| WRITTEN INSTRUCTION |
Extract every line of the records below that contains the string "perform", and copy each one in full.

• • • • •

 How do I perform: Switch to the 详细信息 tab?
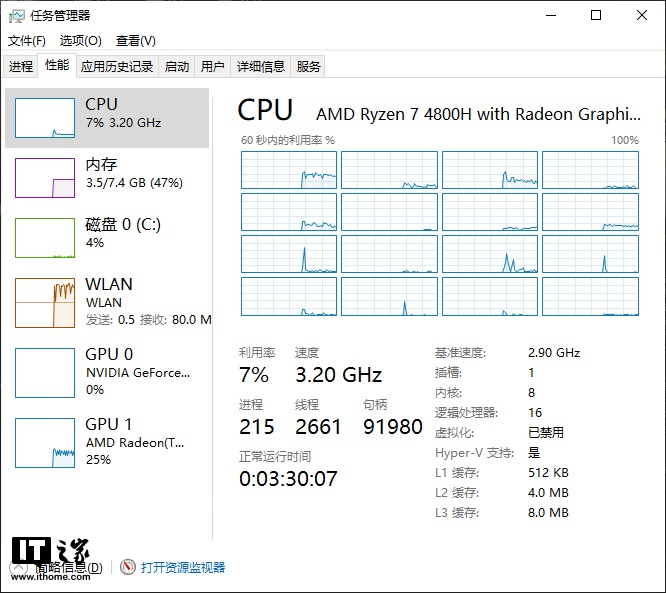click(260, 67)
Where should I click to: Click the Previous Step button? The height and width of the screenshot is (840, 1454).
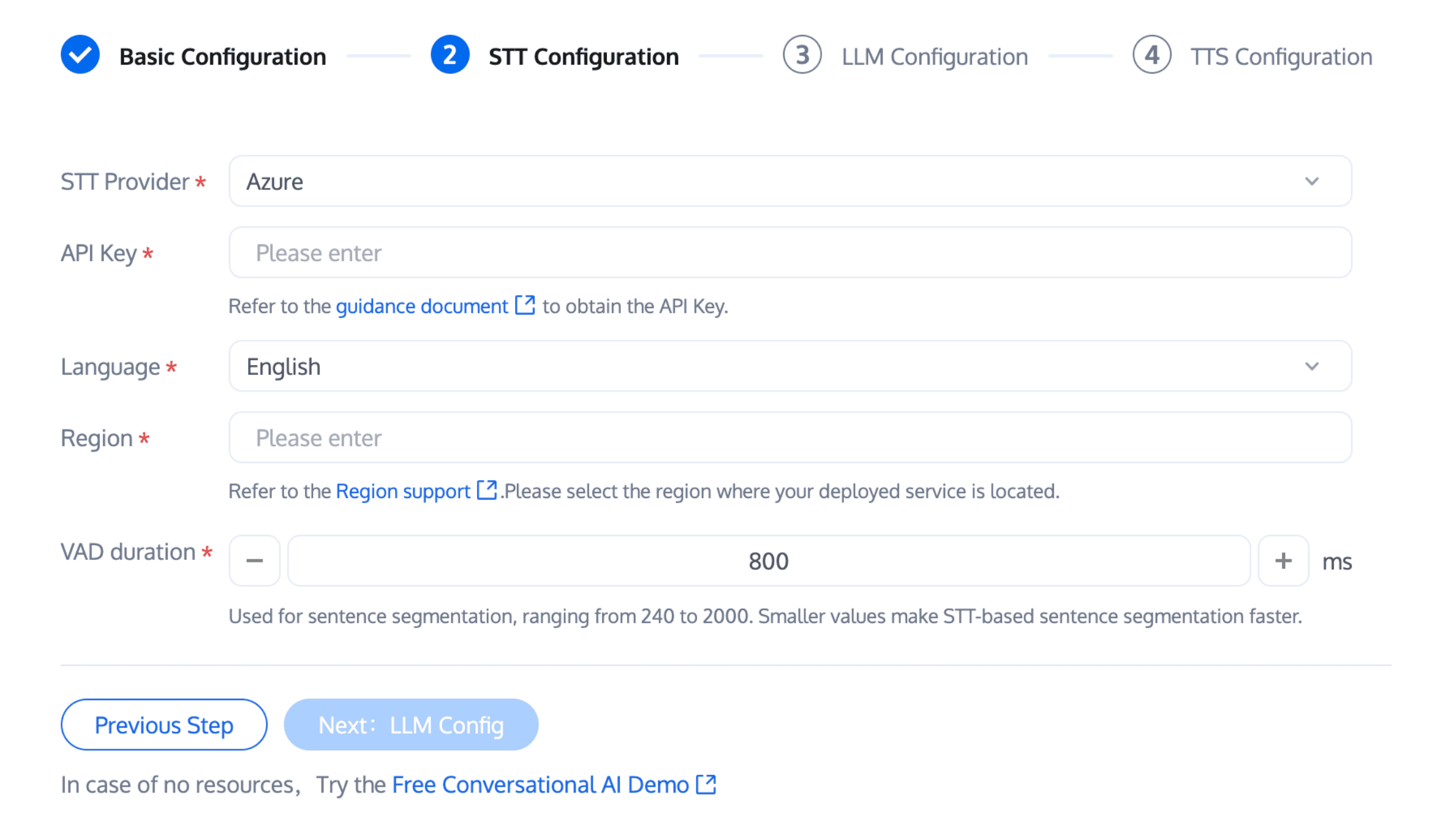164,724
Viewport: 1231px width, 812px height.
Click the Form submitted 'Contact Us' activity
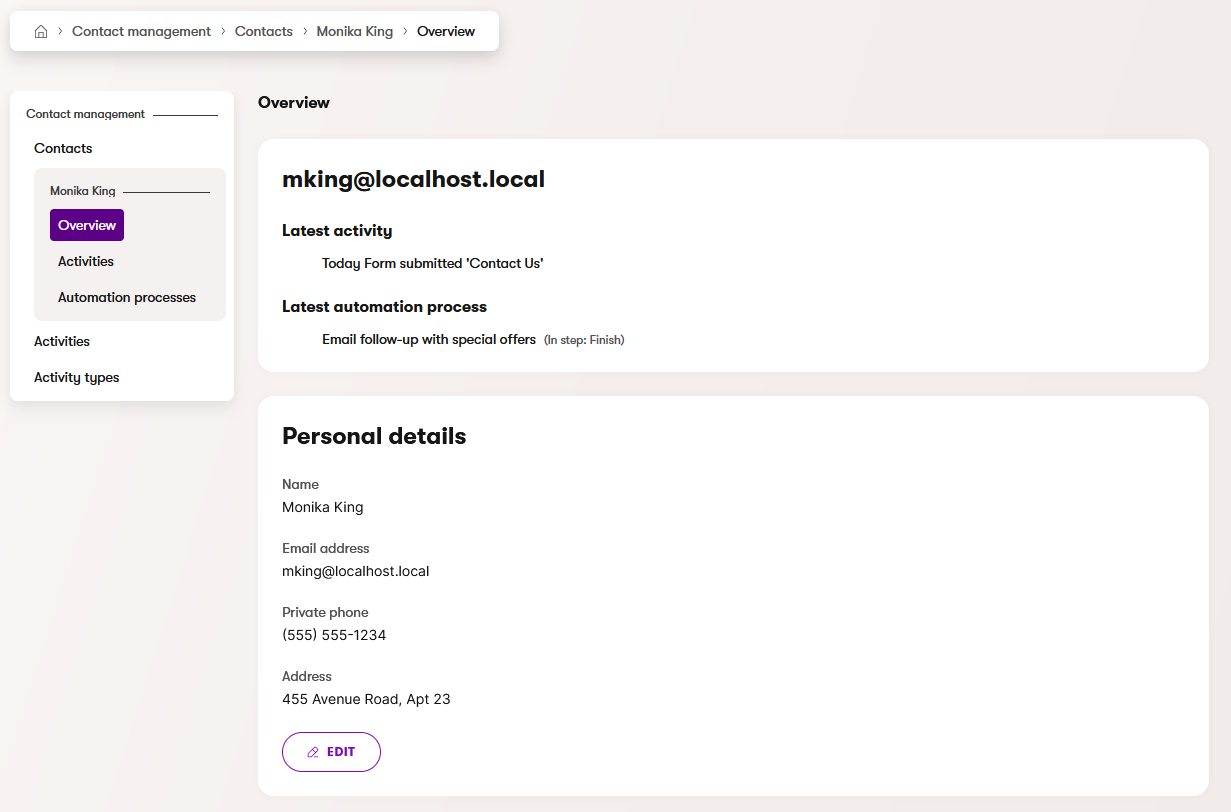coord(432,263)
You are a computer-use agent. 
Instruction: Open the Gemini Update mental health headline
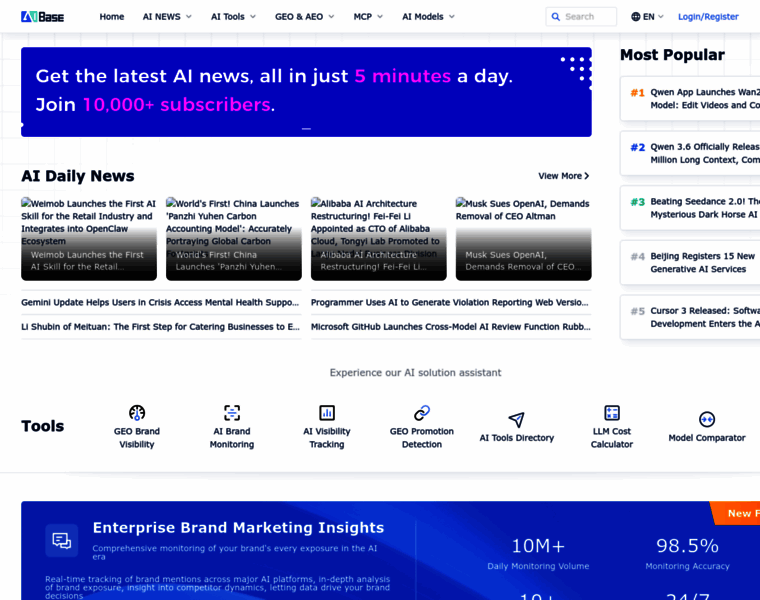coord(160,302)
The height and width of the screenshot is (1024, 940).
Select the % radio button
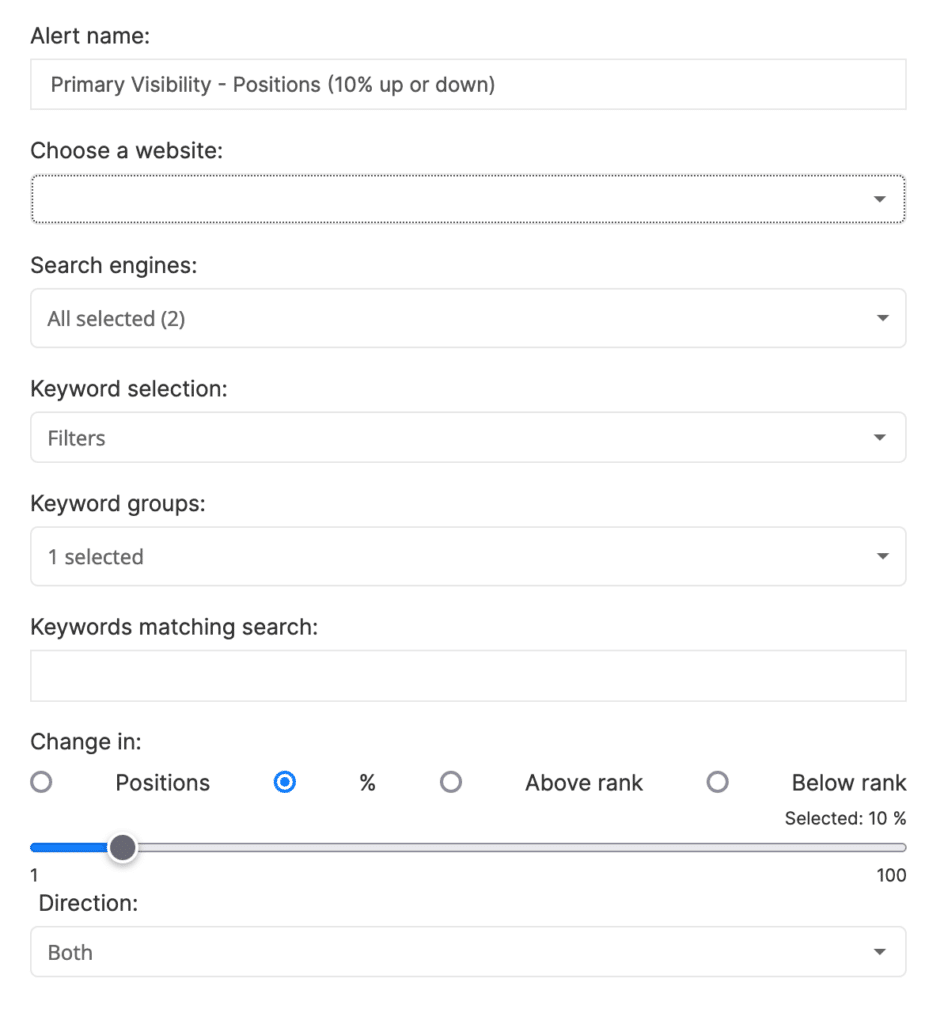point(285,782)
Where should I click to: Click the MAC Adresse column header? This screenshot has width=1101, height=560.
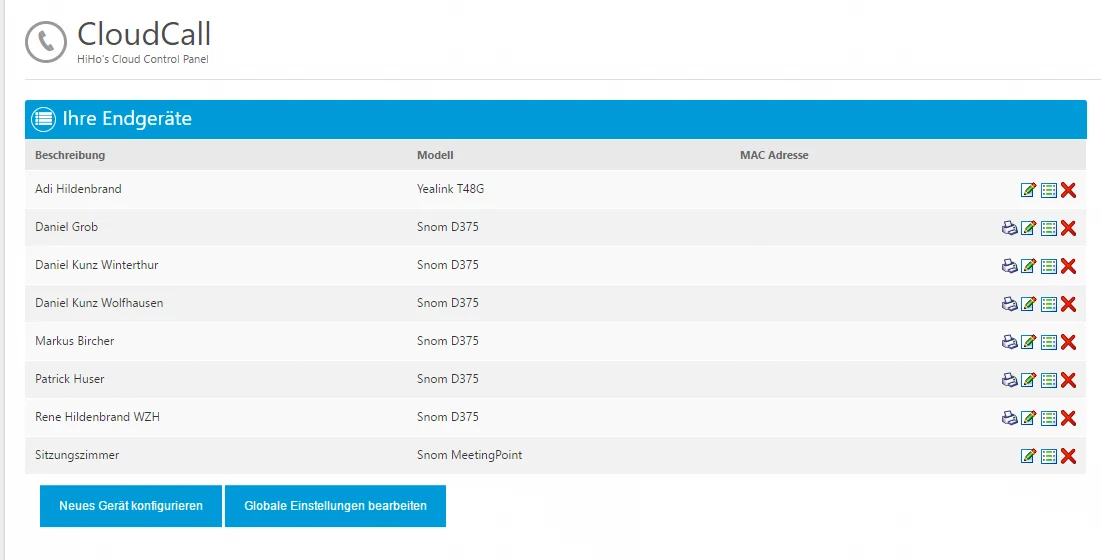(x=774, y=155)
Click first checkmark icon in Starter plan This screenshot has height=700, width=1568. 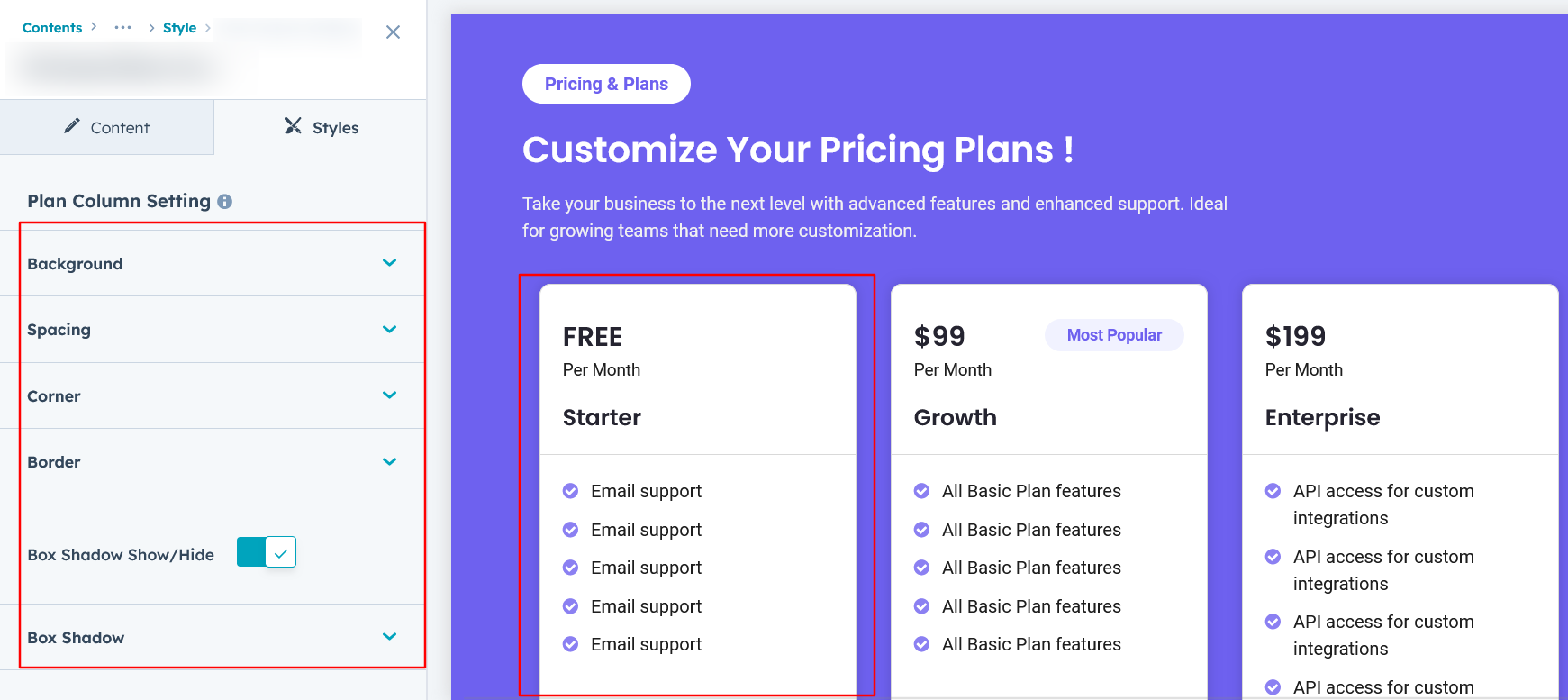tap(570, 491)
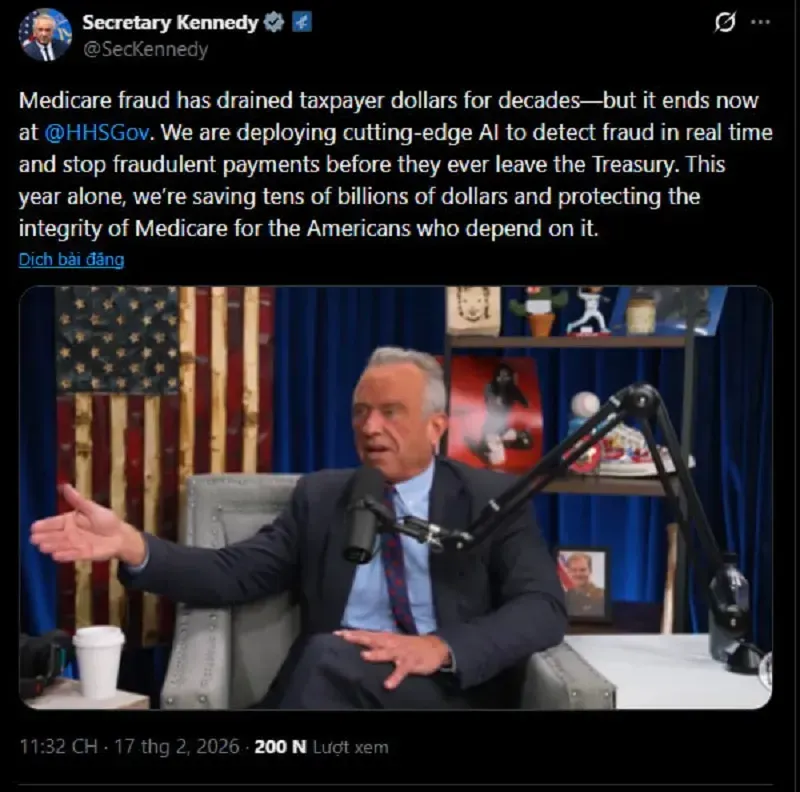Click the tweet text about Medicare fraud
This screenshot has width=800, height=792.
396,164
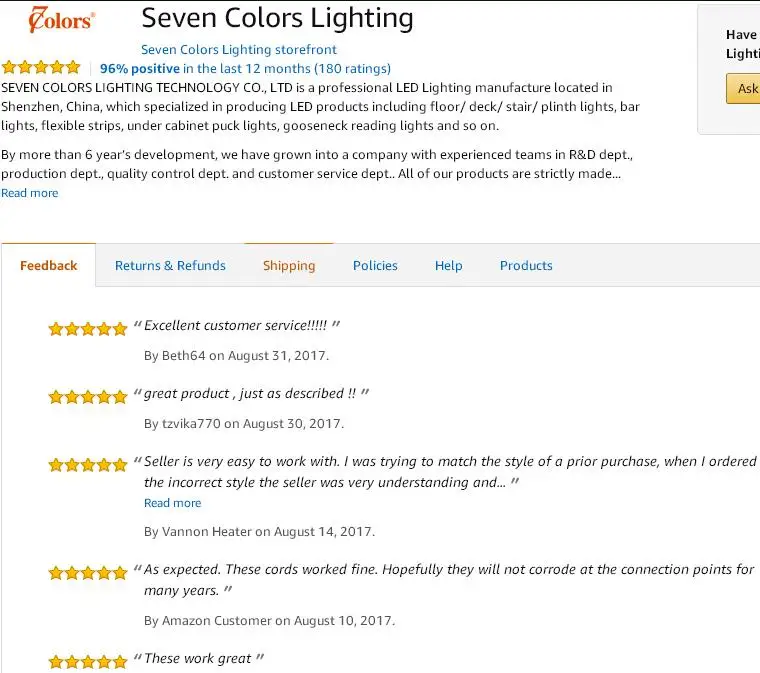Click stars on 'As expected' cords review
The height and width of the screenshot is (673, 760).
click(88, 572)
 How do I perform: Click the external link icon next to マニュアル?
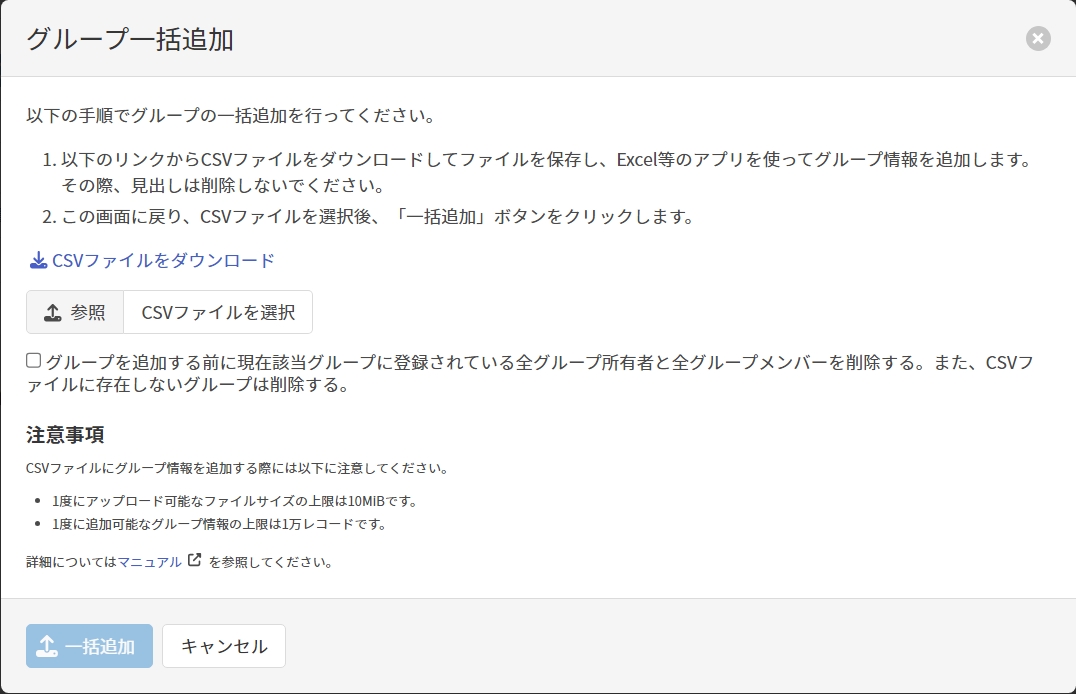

• • • • •

| SOLUTION FOR THIS PROBLEM |
 How do I perform: Switch to the 详细信息 tab?
 How do I perform: Click the external link icon next to マニュアル?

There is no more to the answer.